=== DATASET RECORDS ===
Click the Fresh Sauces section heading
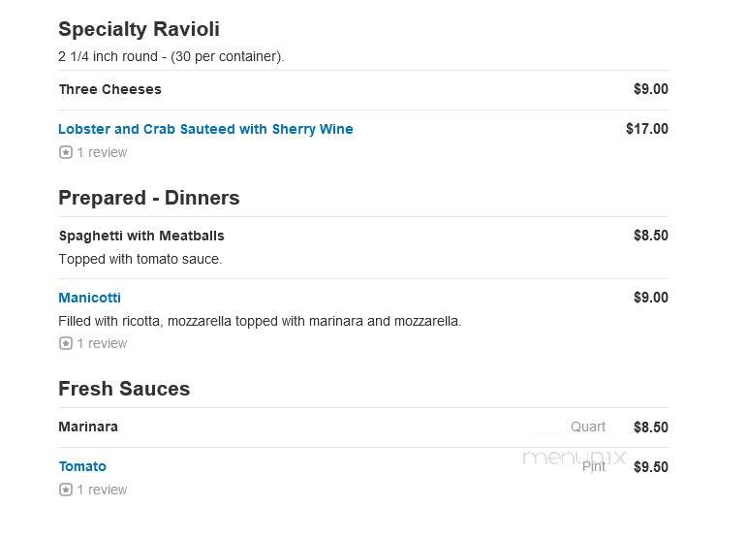Image resolution: width=748 pixels, height=538 pixels. 124,389
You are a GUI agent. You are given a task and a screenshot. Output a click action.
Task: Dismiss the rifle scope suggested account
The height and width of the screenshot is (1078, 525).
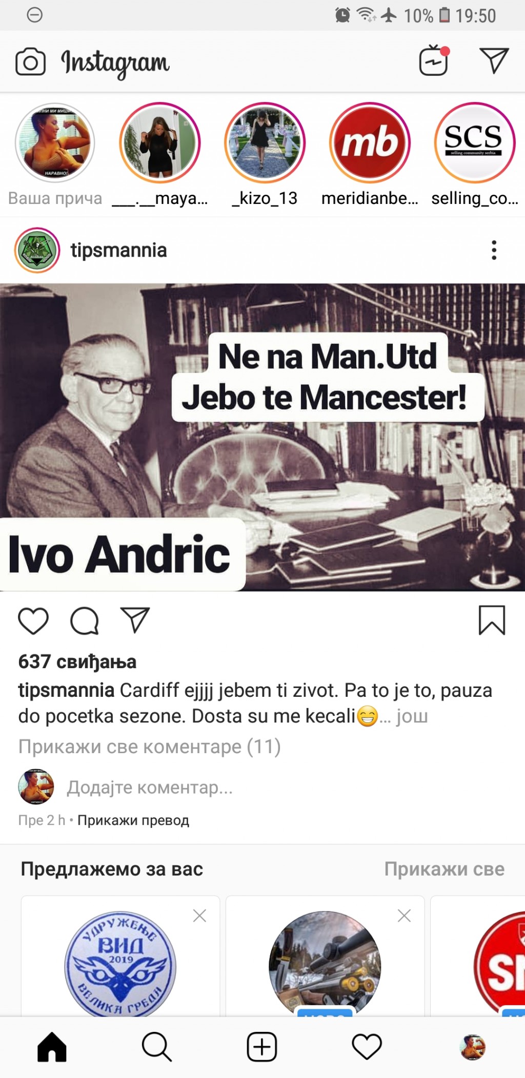pos(404,916)
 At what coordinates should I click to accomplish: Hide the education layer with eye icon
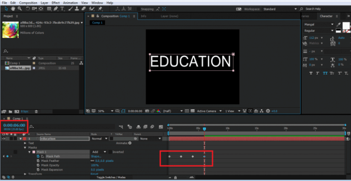pos(3,138)
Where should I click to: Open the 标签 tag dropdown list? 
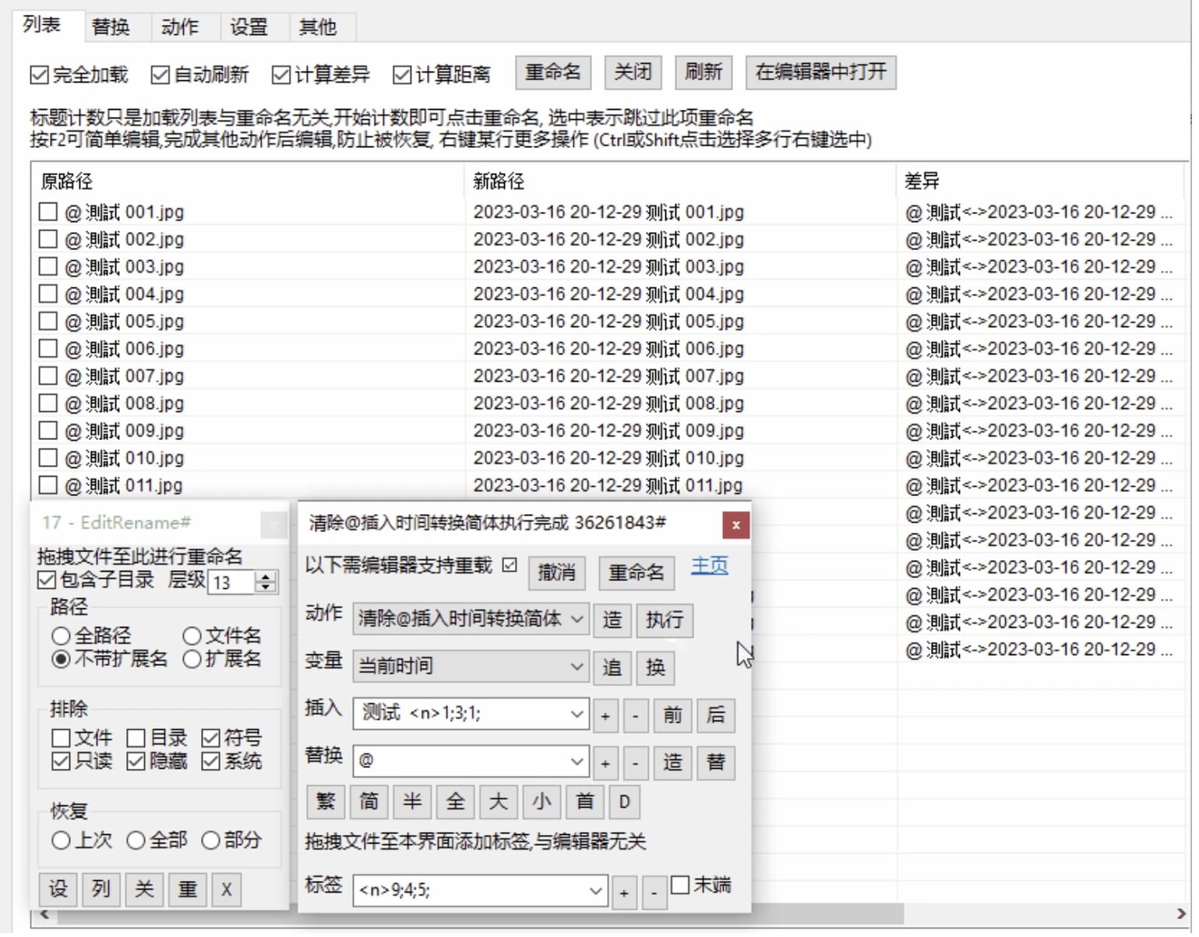tap(595, 891)
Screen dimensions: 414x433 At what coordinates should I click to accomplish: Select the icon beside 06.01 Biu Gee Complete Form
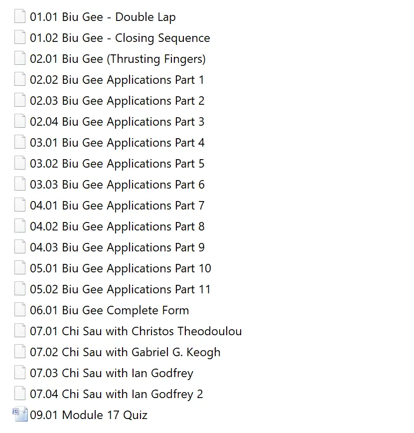coord(20,310)
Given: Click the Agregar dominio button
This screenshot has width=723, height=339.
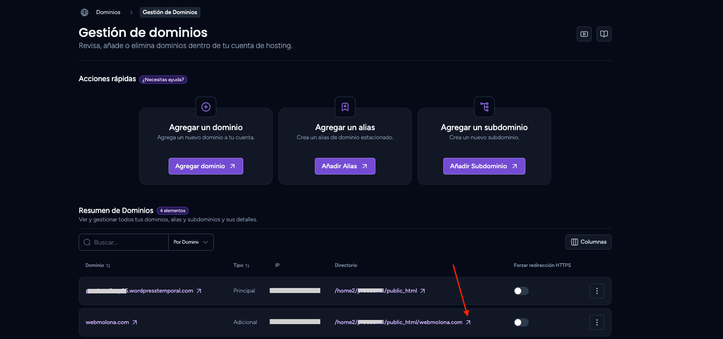Looking at the screenshot, I should pyautogui.click(x=206, y=166).
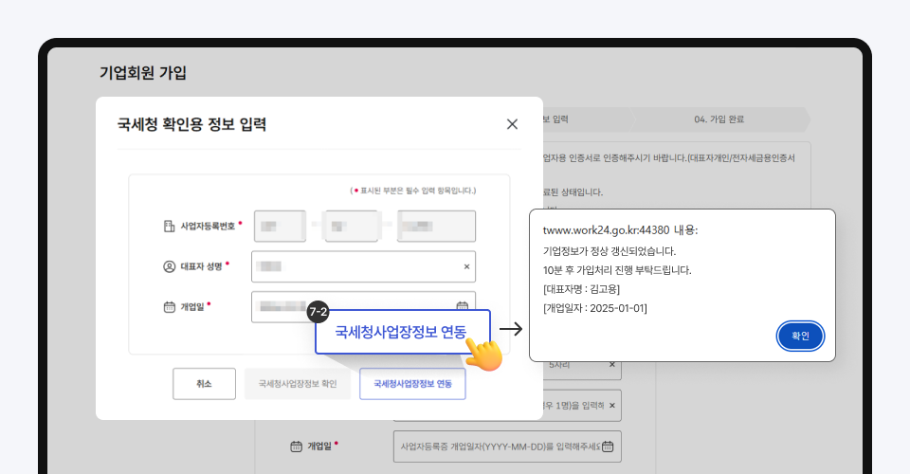
Task: Click the background 개업일 YYYY-MM-DD input field
Action: 498,446
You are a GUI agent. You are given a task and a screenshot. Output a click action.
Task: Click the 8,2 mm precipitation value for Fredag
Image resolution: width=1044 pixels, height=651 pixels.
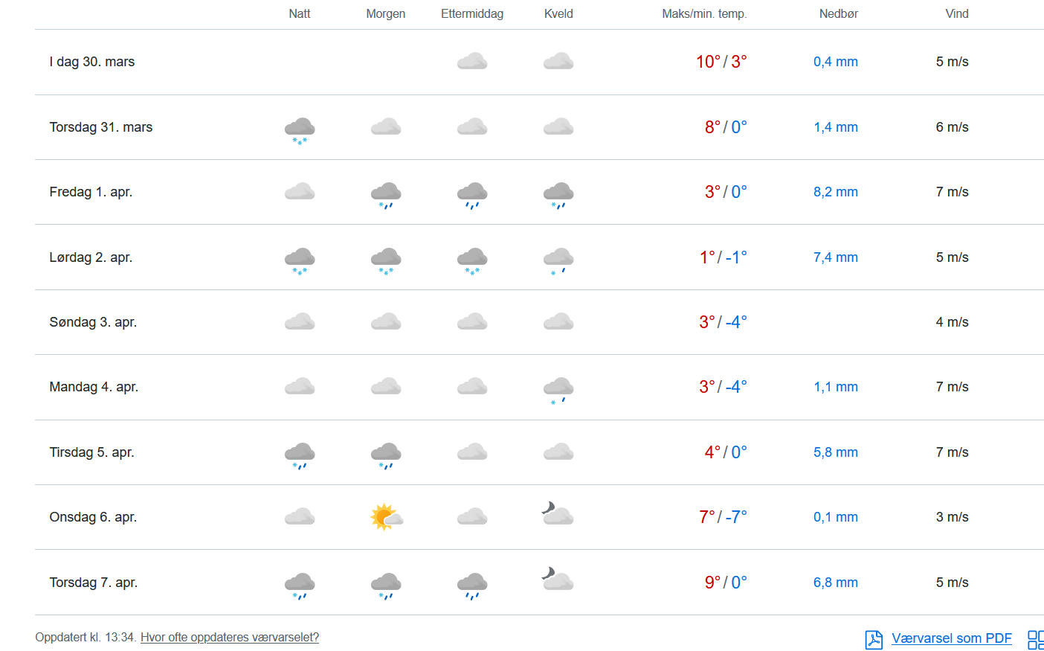point(835,192)
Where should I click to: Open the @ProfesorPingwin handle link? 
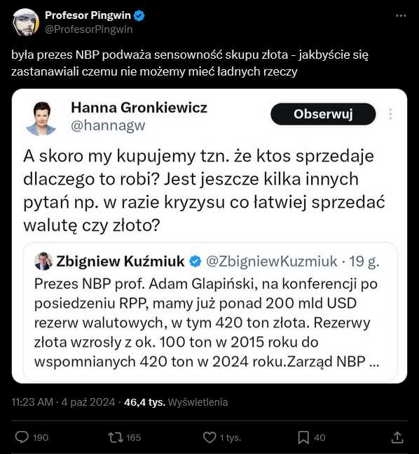pyautogui.click(x=89, y=29)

=== WORK TO BE COMPLETED ===
The lines from the one containing "Given: Click the Agregar dominio button" to the end of the material must be output exactly, both ends included; no picture may appear.

=== OUTPUT FOR THIS TASK ===
Given: Click the Agregar dominio button
This screenshot has width=723, height=339.
Looking at the screenshot, I should pyautogui.click(x=206, y=166).
Task: Click the background 개업일 YYYY-MM-DD input field
Action: 498,446
You are a GUI agent. You are given a task and a screenshot. Output a click action.
Task: Click the 8,2 mm precipitation value for Fredag
Image resolution: width=1044 pixels, height=651 pixels.
point(835,192)
Where should I click to: Open the @ProfesorPingwin handle link? 
pyautogui.click(x=89, y=29)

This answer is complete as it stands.